- Born: Devendra Kumar Sharma 1958 (age 67–68) Aligarh
- Citizenship: Indian
- Education: Bachelor of Ayurveda, Medicine and Surgery
- Criminal status: Sentenced to life imprisonment on 13 March 2007 Sentenced to death on 16 May 2008
- Conviction: Murder
- Criminal charge: Murder, kidnapping, robbery, etc.
- Penalty: Life imprisonment

Details
- Country: India
- States: Uttar Pradesh, Delhi, Haryana and Rajasthan, India
- Targets: Taxi and truck drivers
- Imprisoned at: Tihar Jail

= Devendra Sharma (serial killer) =

Indian serial killer

Devendra or Devinder or Dr. Devendra Sharma, also known as Doctor Death, is an Indian serial killer and Ayurveda doctor who was sentenced to life imprisonment in 2004 in Delhi (Sessions Court, South District, Saket Court ) after he was found guilty of several murders of taxi drivers between 2002 and 2004.

He confessed to his involvement in more than 50 to 100 murders. and dumping the bodies of victims in crocodile-infested canals. The exact number of killings is unknown as he said, "he had lost count after 50 murders", as reported by media. He is convicted in 7 cases.

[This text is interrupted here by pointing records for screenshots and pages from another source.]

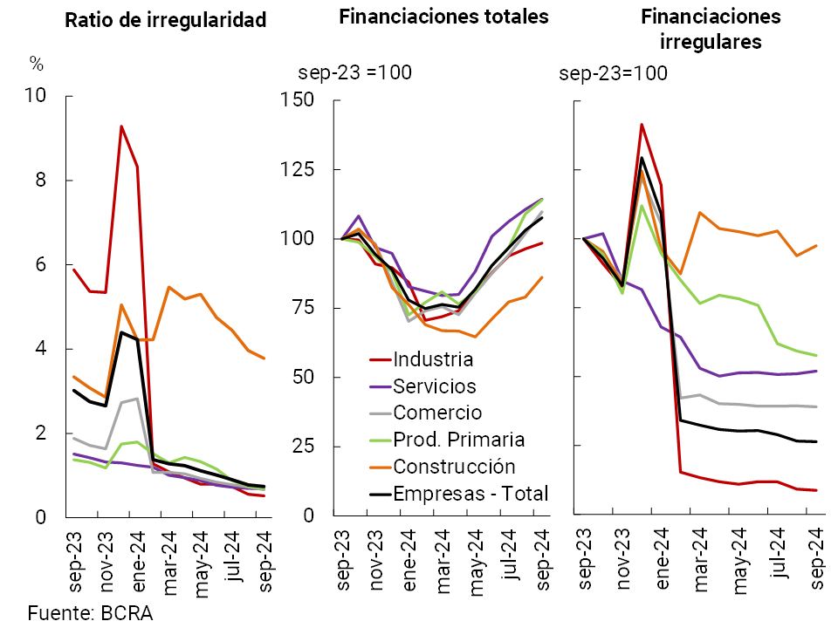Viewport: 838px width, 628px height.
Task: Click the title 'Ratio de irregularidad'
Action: pos(166,20)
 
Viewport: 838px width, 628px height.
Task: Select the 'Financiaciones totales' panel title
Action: pos(443,17)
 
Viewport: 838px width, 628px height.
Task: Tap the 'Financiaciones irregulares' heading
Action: pos(710,29)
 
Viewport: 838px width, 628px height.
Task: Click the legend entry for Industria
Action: pos(432,359)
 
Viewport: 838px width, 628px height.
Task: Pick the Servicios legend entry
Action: pos(435,386)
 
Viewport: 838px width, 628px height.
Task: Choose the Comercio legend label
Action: pos(436,413)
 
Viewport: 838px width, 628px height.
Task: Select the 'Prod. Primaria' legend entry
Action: pos(458,440)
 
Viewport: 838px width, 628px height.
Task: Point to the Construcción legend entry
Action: pos(454,467)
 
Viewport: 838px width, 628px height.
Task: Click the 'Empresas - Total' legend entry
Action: pos(471,494)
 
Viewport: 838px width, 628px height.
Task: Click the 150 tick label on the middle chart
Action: pos(298,100)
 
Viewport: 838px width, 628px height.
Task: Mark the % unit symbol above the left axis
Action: pos(36,64)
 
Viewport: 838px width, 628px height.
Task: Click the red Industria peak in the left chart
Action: pos(121,126)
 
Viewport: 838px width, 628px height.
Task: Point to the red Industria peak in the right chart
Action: pos(642,125)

He is also accused of running an illegal kidney transplant racket between 1994 and 2004.

== Early life ==
In 1984, he completed his graduation in Bachelor of Ayurveda, Medicine and Surgery (B.A.M.S.) from Bihar. After completing graduation, he opened his own clinic and ran it for 11 years. In 1994, he suffered a financial setback when he was scammed of Rs 11 lakh after investing in a gas dealership scheme. His father used to work for a pharmaceutical company in Siwan, Bihar.

== Criminal cases, serial killings and conviction ==
A year after being cheated in the scheme, he got into crime. He allegedly ran a fake gas agency. At the same time, he allegedly started the illegal kidney transplant racket. During an interrogation with police, he confessed that from the year 1994 to 2004, he had facilitated more than 125 kidney transplants illegally for which Sharma was paid Rs 5 lakh to 7 lakh each transplant. In 2004, he was arrested in Gurgaon, Haryana after getting caught for his involvement in kidney racket scandal. During the same period, Devendra Sharma and his gang were also involved in the abduction and murder of taxi drivers and selling the taxis in the black market of Uttar Pradesh. He used to make Rs 20,000 to 25,000 for each vehicle.

In 2004, he was sentenced to life imprisonment by a Rajasthan court in a murder case of a taxi driver in Jaipur, Rajasthan. In March 2007, Sharma along with two of his associates was found guilty of killing a taxi driver named Kamal Singh, by the ADJ court in Faridabad. He was charged with murdering 21 taxi drivers. On 14 May 2008, he was sentenced to death penalty for murdering a taxi driver named Naresh Verma by a Gurgaon court. He confessed to killing more than 50 people. He has been convicted in a 6-7 murder cases.

In January 2020, Devendra Sharma was released on 20 days parole after being in jail for 16 years. In July 2020, he was arrested by Delhi Police after jumping parole. He was released on a two-month parole on 9 June 2023 but failed to return to prison. In May 2025, he was arrested by the Delhi Police from an ashram in Dausa, Rajasthan, where he had been living as a priest.